### WHAT IS BEING ASKED
Take the line that contains "فیلم مستند (1278, 1066)" in the data below and each line after it, through the last, and repeat them unchanged.

Data items:
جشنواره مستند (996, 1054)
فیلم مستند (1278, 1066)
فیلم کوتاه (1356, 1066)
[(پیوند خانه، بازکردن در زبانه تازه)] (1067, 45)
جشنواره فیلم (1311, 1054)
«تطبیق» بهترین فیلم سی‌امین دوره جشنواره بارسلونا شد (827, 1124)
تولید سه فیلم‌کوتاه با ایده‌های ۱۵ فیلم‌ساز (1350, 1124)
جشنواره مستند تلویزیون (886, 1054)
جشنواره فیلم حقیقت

### EXERCISE RESPONSE
فیلم مستند (1278, 1066)
فیلم کوتاه (1356, 1066)
[(پیوند خانه، بازکردن در زبانه تازه)] (1067, 45)
جشنواره فیلم (1311, 1054)
«تطبیق» بهترین فیلم سی‌امین دوره جشنواره بارسلونا شد (827, 1124)
تولید سه فیلم‌کوتاه با ایده‌های ۱۵ فیلم‌ساز (1350, 1124)
جشنواره مستند تلویزیون (886, 1054)
جشنواره فیلم حقیقت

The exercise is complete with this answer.